Is it possible to factor #y= 6x^3-9x+3 #? If so, what are the factors?

1 Answer
Jan 9, 2016

Yes:

#y = 6x^3-9x+3#

#=3(x-1)(2x^2+2x-1)#

#= 6(x-1)(x-1/2-sqrt(3)/2)(x-1/2+sqrt(3)/2)#

Explanation:

The difference of squares identity can be written:

#a^2-b^2 = (a-b)(a+b)#

We use this later.

First separate out the common scalar factor #3# to find:

#y = 6x^3-9x+3 = 3(2x^3-3x+1)#

Next note that the sum of the coefficients is zero.
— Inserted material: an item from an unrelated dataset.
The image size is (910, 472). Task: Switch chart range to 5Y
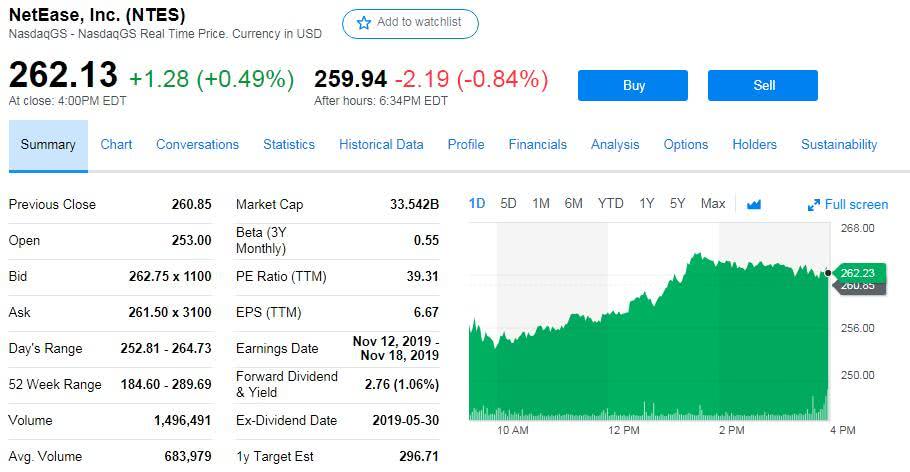(678, 203)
That is #2-3+1 = 0#. So #x=1# is a zero and #(x-1)# is a factor:

#3(2x^3-3x+1) = 3(x-1)(2x^2+2x-1)#

We can factor the remaining quadratic expression by completing the square and using the difference of squares identity...

#(2x^2-2x-1)#

#=2(x^2-x-1/2)#

#=2(x^2-x+1/4-3/4)#

#=2((x-1/2)^2-(sqrt(3)/2)^2)#

#=2((x-1/2)-sqrt(3)/2)((x-1/2)+sqrt(3)/2)#

#=2(x-1/2-sqrt(3)/2)(x-1/2+sqrt(3)/2)#

Putting it all together:

#y = 6x^3-9x+3#

#=3(x-1)(2x^2+2x-1)#

#= 6(x-1)(x-1/2-sqrt(3)/2)(x-1/2+sqrt(3)/2)#